In my case, CUPS suddenly started asking for a password, but would accept nothing short of root, which I normally keep disabled. Although I eventually got it working using AuthType Digest, I get the impression from other forums that something is not right about changes made by recent updates. Any comments from people experienced with CUPS would be appreciated.

[edit2] Changed AuthType to ShadowHash and it seems to be accepting admin passwords normally now.

Cap'n Hector
05-23-2004, 10:40 AM
In Mac OS X 10.3, CUPS was updated to ask for the root password when you use it. It looks like the above change addresses thatů

darndog
05-24-2004, 06:17 PM
Thanks for that.

looking through the Secunia advisory (http://secunia.com/advisories/11303/) on the update that changed this reveals this unhelpful bit of info:
3) An unspecified vulnerability exists within the CUPS Printing system.

Whatever it is Apple aren't telling, but assuming that it needed patching I wonder if I should permanently change the admin settings, I think I will use your advice to temporarily enable admin on the occasions I need access.

chris_on_hints
08-06-2004, 06:52 AM
I have the identical problem, and have noticed that if you set "AuthType ShadowHash", CUPS admin accepts any user name/pwd, not just the ones specified by the "SystemGroup lp,admin" line. I have tried using my non-admin user, and it lets it right in.... (only with correct pwd, so its not a gaping security hole)

maybe this is why apple chose to lock down the CUPS admin??

i think in the meantime, if you do need easy and regular access to CUPS admin via the web interface, make sure you limit the hosts allowed access to your own machine:

Order Deny,Allow
Deny From All
Allow From 127.0.0.1

(and maybe even set up your fire wall to limit access to the 631 port to 'trusted' computers just in case...!!)

This should be fine as long as you trust the other users of your machine to keep their passwords safe and not to muck with the settings....

chris_on_hints
08-08-2004, 09:29 AM
UPDATE - after setting the "AuthType ShadowHash" (see posts above), i can now get into the admin section of the web interface, but CAN NO LONGER PRINT.

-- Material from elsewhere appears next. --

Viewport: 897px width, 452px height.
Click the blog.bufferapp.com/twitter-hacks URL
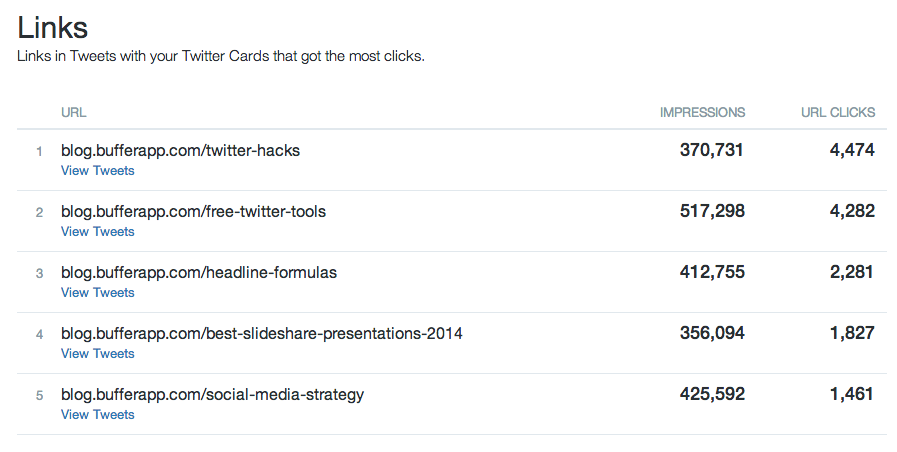tap(180, 150)
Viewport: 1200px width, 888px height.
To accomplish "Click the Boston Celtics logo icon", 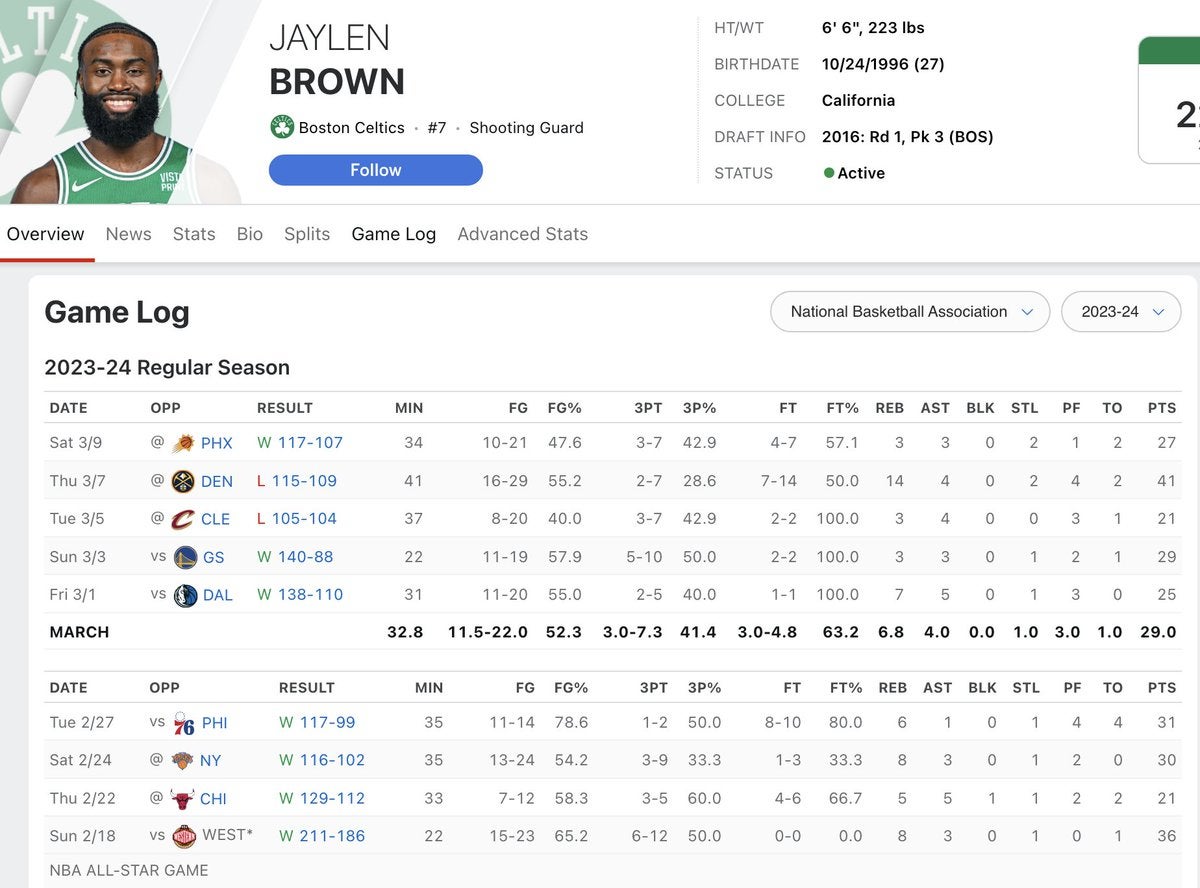I will click(x=282, y=128).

I had to turn it back to "AuthType Basic" to get it to work again. I checked the /var/log/cups/error_log and found the following entries:

the most interesting one is the one relating to shadowhash - maybe this explains why using this setting lets any user in??

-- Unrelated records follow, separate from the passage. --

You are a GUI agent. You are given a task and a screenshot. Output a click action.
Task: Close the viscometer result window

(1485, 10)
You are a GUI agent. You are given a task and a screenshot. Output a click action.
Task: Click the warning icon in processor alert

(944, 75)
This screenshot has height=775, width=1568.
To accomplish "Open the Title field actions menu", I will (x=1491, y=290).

I [06/Aug/2004:13:00:51 +0100] Loaded configuration file "/private/etc/cups/cupsd.conf"
I [06/Aug/2004:13:00:51 +0100] Configured for up to 100 clients.
I [06/Aug/2004:13:00:51 +0100] Allowing up to 100 client connections per host.
I [06/Aug/2004:13:00:51 +0100] Full reload is required.
I [06/Aug/2004:13:00:52 +0100] LoadPPDs: Read "/private/etc/cups/ppds.dat", 211 PPDs...
I [06/Aug/2004:13:00:52 +0100] LoadPPDs: No new or changed PPDs...
I [06/Aug/2004:13:00:53 +0100] Full reload complete.
E [06/Aug/2004:13:00:53 +0100] StartListening: Unable to bind socket - Address already in use.
I [06/Aug/2004:13:01:09 +0100] Listening to 0:631
W [06/Aug/2004:13:01:09 +0100] Unknown authorization type ShadowHash on line 836.
I [06/Aug/2004:13:01:09 +0100] Loaded configuration file "/private/etc/cups/cupsd.conf"
I [06/Aug/2004:13:01:09 +0100] Configured for up to 100 clients.
I [06/Aug/2004:13:01:09 +0100] Allowing up to 100 client connections per host.
I [06/Aug/2004:13:01:09 +0100] Full reload is required.
I [06/Aug/2004:13:01:10 +0100] LoadPPDs: Read "/private/etc/cups/ppds.dat", 211 PPDs...
I [06/Aug/2004:13:01:10 +0100] LoadPPDs: No new or changed PPDs...
I [06/Aug/2004:13:01:11 +0100] Full reload complete.